We use the distance formula:
$\sqrt{((-1) - 3)^2 + (2 - 4)^2} = \sqrt{(-4)^2 + (-2)^2} = \sqrt{16 + 4} = \sqrt{20} = \boxed{2\sqrt{5}}$.
Find the distance between the points (-1,2) and (3,4). Express your answer in the simplest radical form.
3 answers
bro explain the equation
Certainly! The distance formula is used to find the distance between two points in a coordinate plane.
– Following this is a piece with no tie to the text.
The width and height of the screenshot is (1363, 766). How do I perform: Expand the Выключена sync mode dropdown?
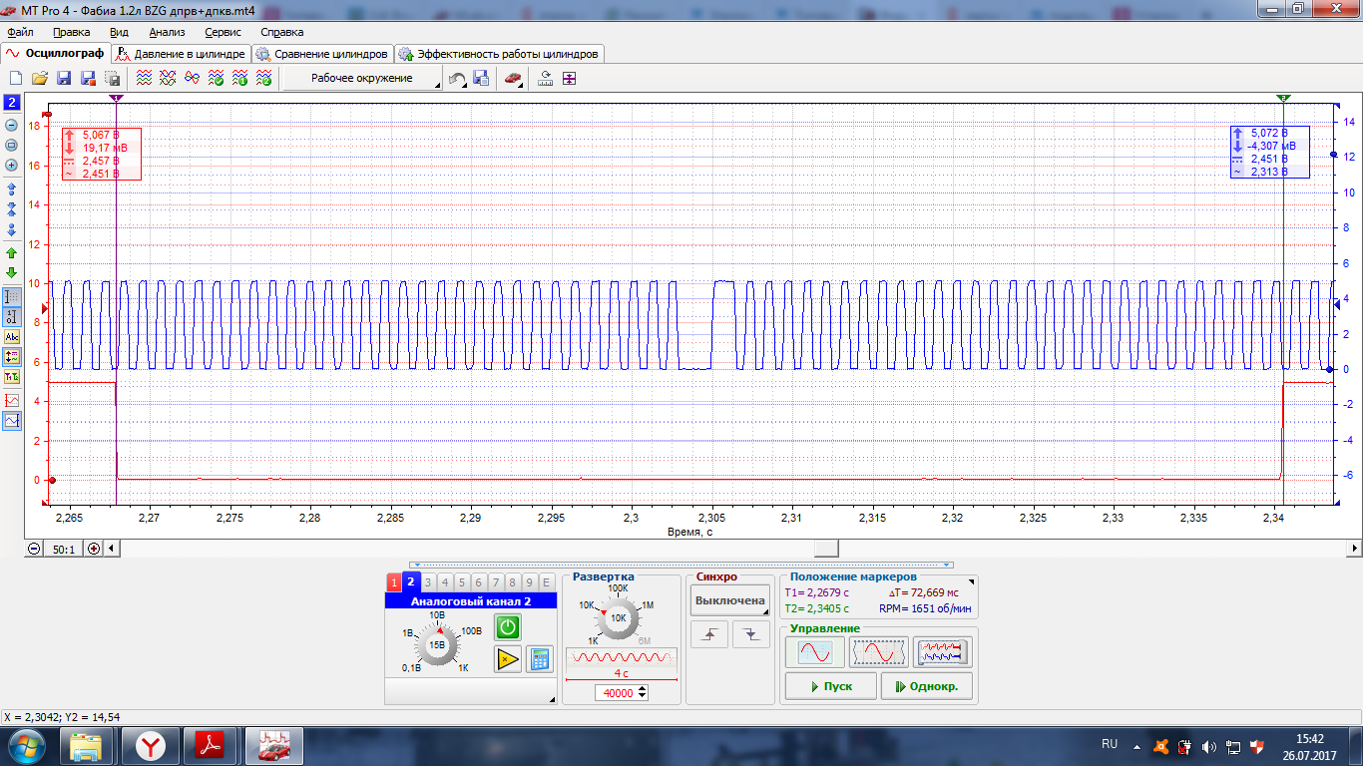tap(730, 600)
It is derived from the Pythagorean theorem.
Let's take two points $(-1,2)$ and $(3,4)$. The distance between these points is given by
$\sqrt{((-1) - 3)^2 + (2 - 4)^2}$.
To simplify this expression, we start by finding the difference between the x-coordinates, which is $-1 - 3 = -4$.
Next, we find the difference between the y-coordinates, which is $2 - 4 = -2$.
We square each of these differences to get $(-4)^2 = 16$ and $(-2)^2 = 4$.
Adding these quantities gives $16 + 4 = 20$.
Finally, we take the square root of this sum to get $\sqrt{20}$.
Since $\sqrt{20}$ cannot be simplified further, the distance between the two points is $\boxed{2\sqrt{5}}$.
Let's take two points $(-1,2)$ and $(3,4)$. The distance between these points is given by
$\sqrt{((-1) - 3)^2 + (2 - 4)^2}$.
To simplify this expression, we start by finding the difference between the x-coordinates, which is $-1 - 3 = -4$.
Next, we find the difference between the y-coordinates, which is $2 - 4 = -2$.
We square each of these differences to get $(-4)^2 = 16$ and $(-2)^2 = 4$.
Adding these quantities gives $16 + 4 = 20$.
Finally, we take the square root of this sum to get $\sqrt{20}$.
Since $\sqrt{20}$ cannot be simplified further, the distance between the two points is $\boxed{2\sqrt{5}}$.